Adams’ car broke down in the middle of Pennsylvania on the way to his first interview with head coach Dan MacNeill in 2009. He called his mother from the road and debated postponing the interview.

“I told her I just wanted to come home,” Adams said. “She was like: ‘No, we’re going to make this happen. We’re going to get you a Greyhound ticket and you’re going to make it up there.’”

He interviewed on three hours of sleep and struck up a relationship with MacNeill that has become one of the budding coach’s most treasured.

Ola Adams
When he was hired as SUNY Cortland's defensive
coordinator at age 24, Ola Adams became the
youngest
coordinator in the country at the time.

“I tell people all the time that my relationship with Coach Mac is special to me,” Adams said. “Just for us to be able to come together and for him to be able to believe in me at such a young age, it says a lot about the kind of person he is.”

He spent a year at the College as a defensive backs coach before taking the same job at Glenville State (W. Va.) in 2010. When Glenville State’s defensive coordinator position opened up after one season, Adams was intrigued and prepared using MacNeill as a sounding board for an hour-long mock interview.

Ultimately, that job went to someone else.

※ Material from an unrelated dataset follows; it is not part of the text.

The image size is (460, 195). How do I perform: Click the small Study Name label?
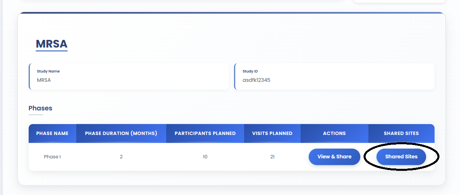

But MacNeill came calling shortly afterwards and drew Adams’ attention to the same position at SUNY Cortland. At 24 years old, he became the youngest coordinator in the country at the time.

In two seasons with Adams leading its defense, SUNY Cortland’s football team has posted a collective 18-4 record. More importantly, the young assistant has continued to develop a reputation built on his own success and the ability he sees in others.

In February, for instance, he was selected to participate in the NFL-NCAA Coaches Academy in Charlotte, N.C., another seminar for football’s up-and-comers. Then a few weeks later, he spent a day at the Finger Lakes Residential Center, a juvenile detention facility, speaking to youngsters who grew up surrounded by the same challenges he once faced.

“The first thing that I asked those kids … was to raise their hands if they grew up in a single-parent home,” Adams said. “Every group, almost every kid raised his hand and it opened the door for me to say: ‘Hey, that’s not an excuse for you to be getting in trouble and ending up in here. I was in the same boat as you.’”

As the latest example of Adams’ willingness to persevere, look no further than the prestigious training camp fellowship.

In 2009, the year he arrived in Cortland, he applied for the same fellowship with all 32 NFL teams and received rejection letters from all of them. He made a giant poster out of many of them, then pinned it to the ceiling above his bed.

“Every day, when I woke up and went to sleep, it was the first and last thing that I saw,” said Adams, who was never sad or angry with the process, only motivated by it. “It was like: ‘Hey, they’re writing back to me. I’m a step closer.’ And that’s how I looked at it.”

Four years later, in typical Ola Adams fashion, the persistence will pay off over the next three weeks with the NFL’s Bears, a team known for its defensive prowess. He’s about to participate in a program that has trained many of football’s greatest coaches, including Super Bowl winners Tony Dungy and Mike Tomlin.

“I don’t take any of it for granted at all,” Adams said. “I’m just going to take full advantage of the opportunity. That’s what it's always been about: trying to make the most of every opportunity.”